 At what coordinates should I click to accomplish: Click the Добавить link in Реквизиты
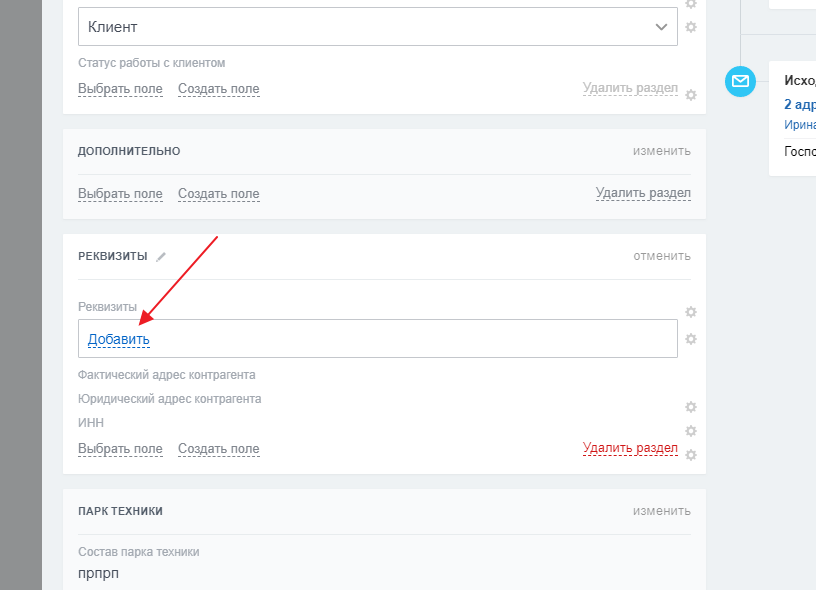[x=118, y=339]
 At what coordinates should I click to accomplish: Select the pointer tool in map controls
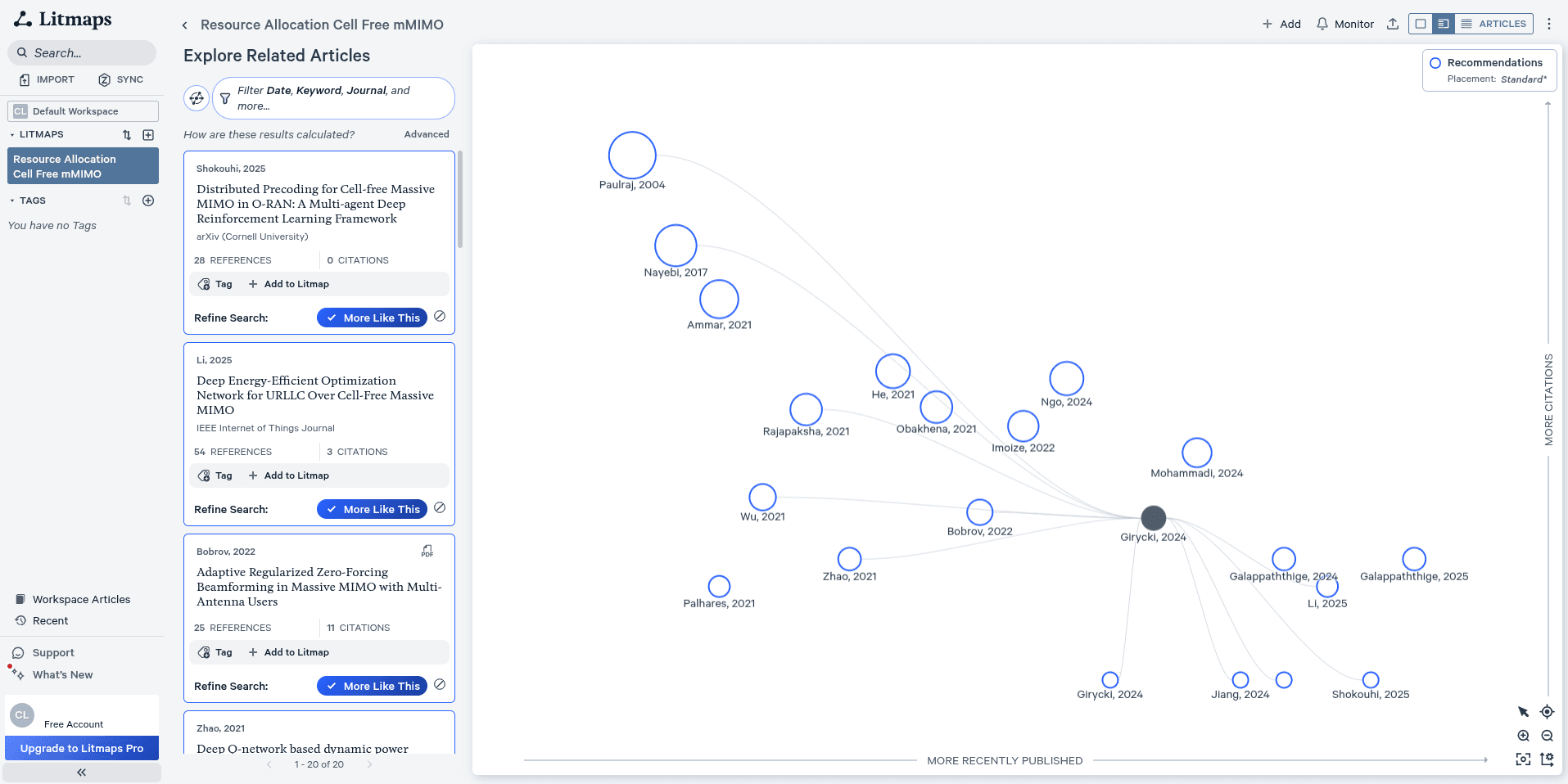(1523, 712)
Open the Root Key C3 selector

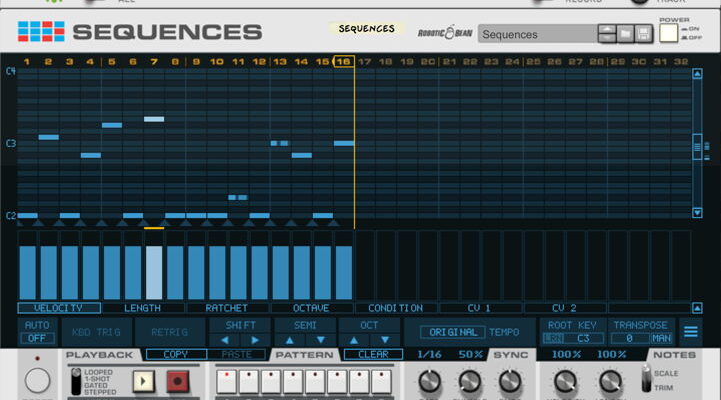point(583,339)
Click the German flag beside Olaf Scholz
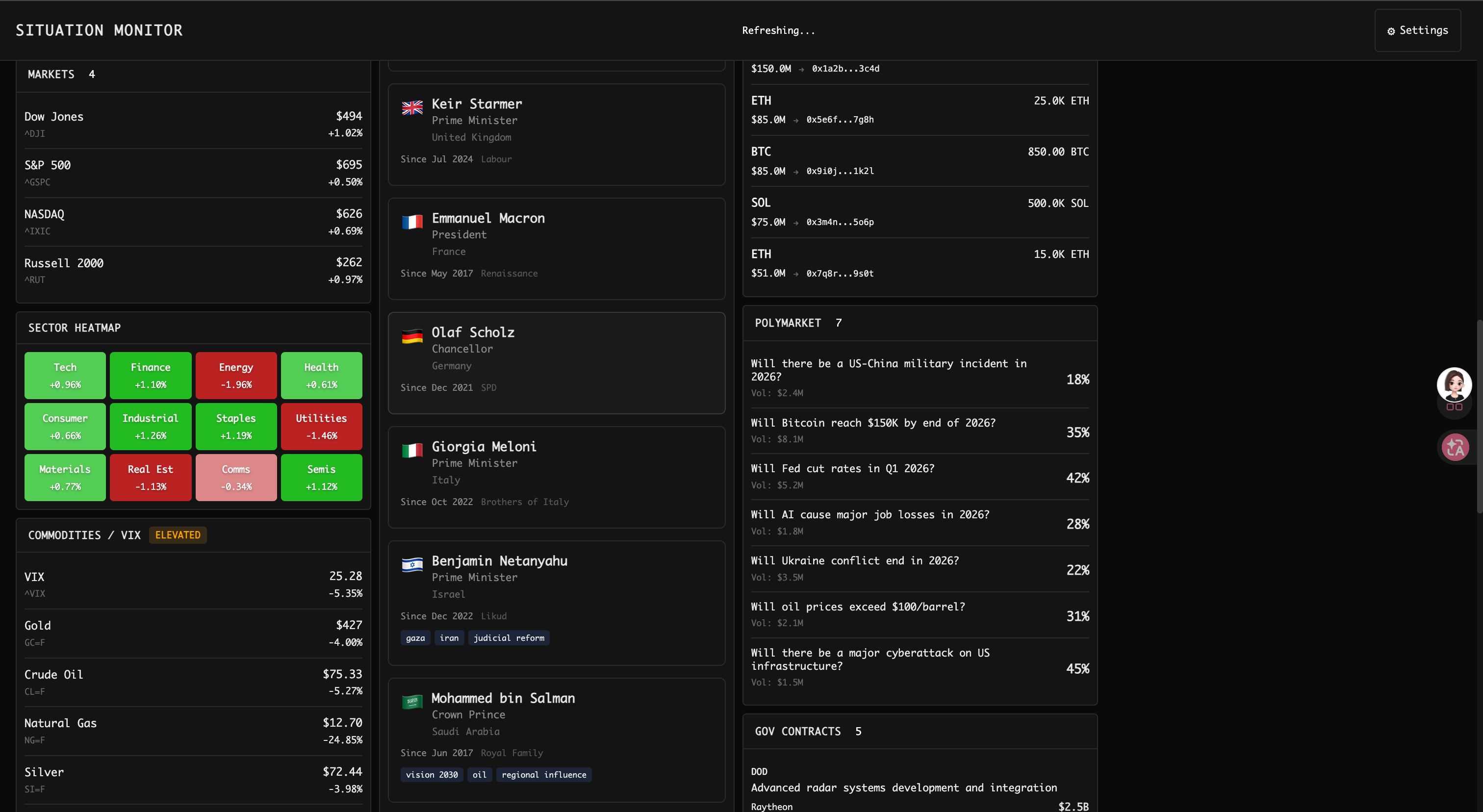The height and width of the screenshot is (812, 1483). pos(411,336)
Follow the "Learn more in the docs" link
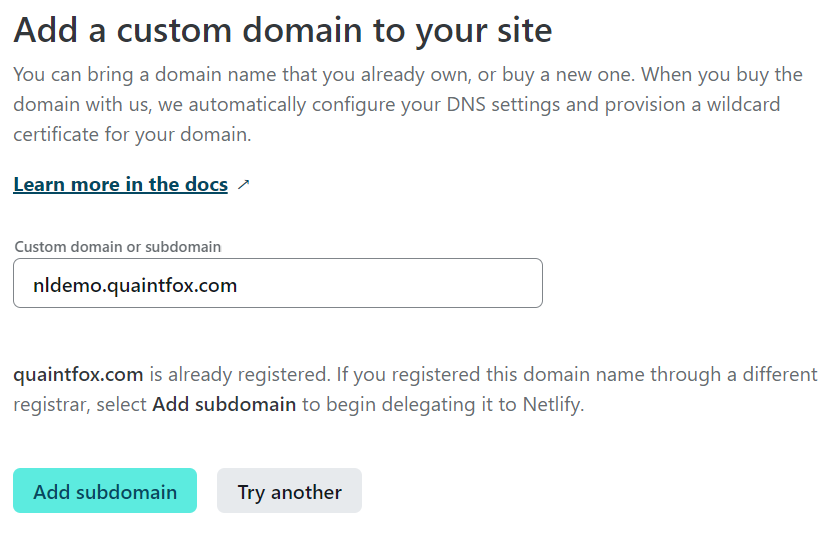Viewport: 836px width, 534px height. (x=120, y=185)
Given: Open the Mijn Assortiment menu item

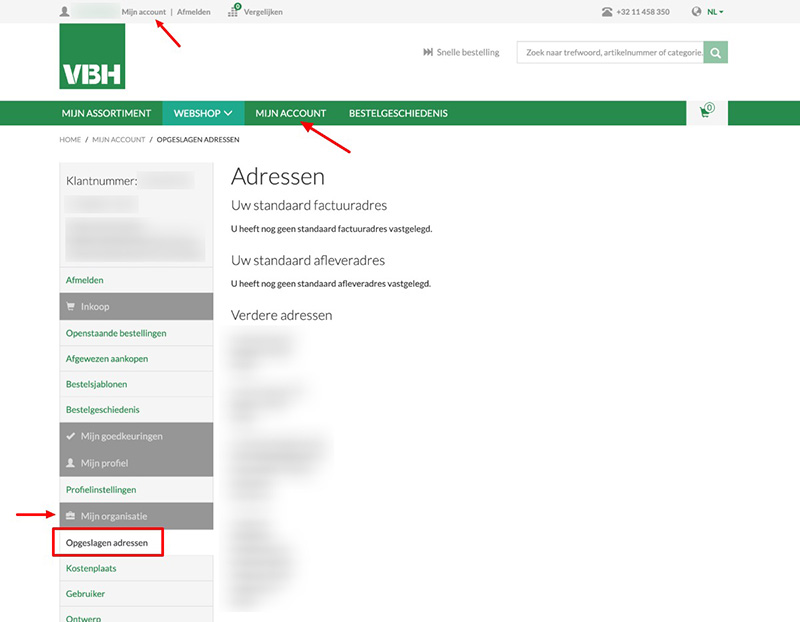Looking at the screenshot, I should pos(106,113).
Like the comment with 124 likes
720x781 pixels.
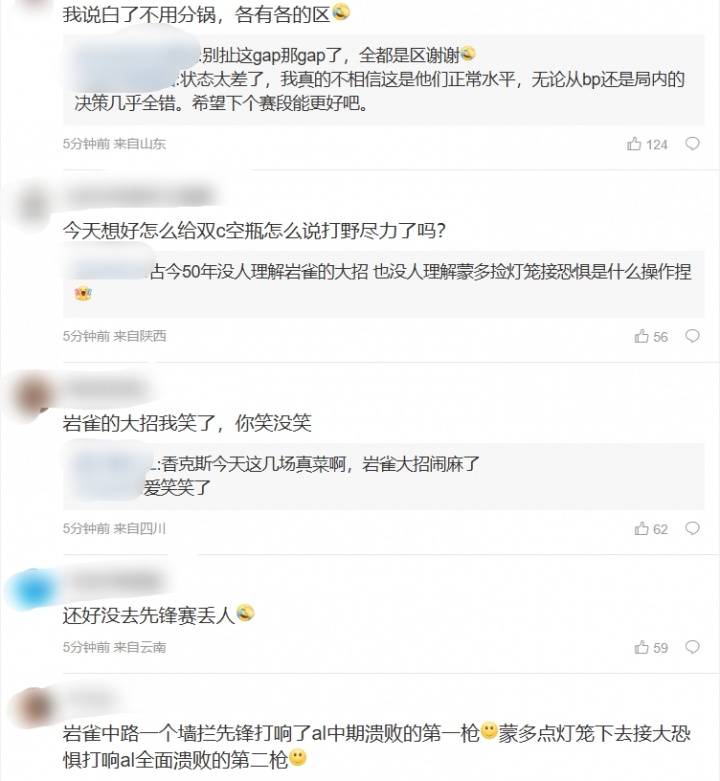pos(634,144)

*EXERCISE INSTRUCTIONS:* Reproduce all of the records above word for word, leaving out the pictures.

*CORRECT ANSWER:*
 At what coordinates should I click to accomplish: Click the Добавить link in Реквизиты
[x=118, y=339]
 At what coordinates should I click to accomplish: Select the pointer tool in map controls
(1523, 712)
Open the Root Key C3 selector

point(583,339)
Click the German flag beside Olaf Scholz
The height and width of the screenshot is (812, 1483). pos(411,336)
Follow the "Learn more in the docs" link
Viewport: 836px width, 534px height. (x=120, y=185)
Given: Open the Mijn Assortiment menu item

Looking at the screenshot, I should pos(106,113).
Like the comment with 124 likes
720x781 pixels.
pos(634,144)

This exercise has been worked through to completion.